Records -
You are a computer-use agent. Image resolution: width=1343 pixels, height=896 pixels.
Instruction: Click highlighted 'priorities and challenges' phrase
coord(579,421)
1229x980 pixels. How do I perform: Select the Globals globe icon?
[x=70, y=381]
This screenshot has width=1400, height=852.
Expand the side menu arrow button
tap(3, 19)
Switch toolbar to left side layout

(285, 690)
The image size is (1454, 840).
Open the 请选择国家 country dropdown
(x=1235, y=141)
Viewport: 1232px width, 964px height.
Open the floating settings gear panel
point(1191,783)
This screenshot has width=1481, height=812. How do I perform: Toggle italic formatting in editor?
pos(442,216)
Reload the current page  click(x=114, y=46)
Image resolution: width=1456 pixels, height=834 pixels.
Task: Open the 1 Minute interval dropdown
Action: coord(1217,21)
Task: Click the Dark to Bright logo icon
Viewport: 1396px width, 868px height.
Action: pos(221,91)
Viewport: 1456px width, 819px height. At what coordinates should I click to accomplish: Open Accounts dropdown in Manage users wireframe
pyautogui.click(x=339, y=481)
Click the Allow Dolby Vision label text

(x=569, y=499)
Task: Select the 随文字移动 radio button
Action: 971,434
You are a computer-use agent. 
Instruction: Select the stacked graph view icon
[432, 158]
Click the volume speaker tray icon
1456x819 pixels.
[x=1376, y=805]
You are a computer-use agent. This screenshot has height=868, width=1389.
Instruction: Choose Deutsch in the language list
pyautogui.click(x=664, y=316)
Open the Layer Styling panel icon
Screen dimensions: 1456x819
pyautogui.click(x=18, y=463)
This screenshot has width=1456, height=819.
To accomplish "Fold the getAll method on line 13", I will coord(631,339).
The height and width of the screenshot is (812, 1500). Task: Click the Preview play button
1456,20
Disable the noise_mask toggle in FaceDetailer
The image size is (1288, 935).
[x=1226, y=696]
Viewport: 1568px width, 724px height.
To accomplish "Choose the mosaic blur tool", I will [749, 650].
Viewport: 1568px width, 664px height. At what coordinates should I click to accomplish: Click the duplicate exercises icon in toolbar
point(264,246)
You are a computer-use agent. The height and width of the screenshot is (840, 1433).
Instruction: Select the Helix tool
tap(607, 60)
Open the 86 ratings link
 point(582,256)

To do -
Copy out all of the records shown above exactly.

Answer to this exercise -
You are a computer-use agent. Image resolution: width=1343 pixels, height=896 pixels.
Instruction: Click highlighted 'priorities and challenges' phrase
coord(579,421)
1229x980 pixels. How do I perform: Select the Globals globe icon?
[x=70, y=381]
This screenshot has width=1400, height=852.
Expand the side menu arrow button
tap(3, 19)
Switch toolbar to left side layout

(285, 690)
The image size is (1454, 840).
Open the 请选择国家 country dropdown
(x=1235, y=141)
Viewport: 1232px width, 964px height.
Open the floating settings gear panel
point(1191,783)
This screenshot has width=1481, height=812. How do I perform: Toggle italic formatting in editor?
pos(442,216)
Reload the current page  click(x=114, y=46)
Image resolution: width=1456 pixels, height=834 pixels.
Task: Open the 1 Minute interval dropdown
Action: coord(1217,21)
Task: Click the Dark to Bright logo icon
Viewport: 1396px width, 868px height.
Action: pos(221,91)
Viewport: 1456px width, 819px height. At what coordinates should I click to accomplish: Open Accounts dropdown in Manage users wireframe
pyautogui.click(x=339, y=481)
Click the Allow Dolby Vision label text

(x=569, y=499)
Task: Select the 随文字移动 radio button
Action: 971,434
You are a computer-use agent. 
Instruction: Select the stacked graph view icon
[432, 158]
Click the volume speaker tray icon
1456x819 pixels.
[x=1376, y=805]
You are a computer-use agent. This screenshot has height=868, width=1389.
Instruction: Choose Deutsch in the language list
pyautogui.click(x=664, y=316)
Open the Layer Styling panel icon
Screen dimensions: 1456x819
pyautogui.click(x=18, y=463)
This screenshot has width=1456, height=819.
To accomplish "Fold the getAll method on line 13", I will coord(631,339).
The height and width of the screenshot is (812, 1500). Task: Click the Preview play button
1456,20
Disable the noise_mask toggle in FaceDetailer
The image size is (1288, 935).
[x=1226, y=696]
Viewport: 1568px width, 724px height.
To accomplish "Choose the mosaic blur tool", I will [749, 650].
Viewport: 1568px width, 664px height. At what coordinates should I click to accomplish: Click the duplicate exercises icon in toolbar
point(264,246)
You are a computer-use agent. The height and width of the screenshot is (840, 1433).
Instruction: Select the Helix tool
tap(607, 60)
Open the 86 ratings link
 point(582,256)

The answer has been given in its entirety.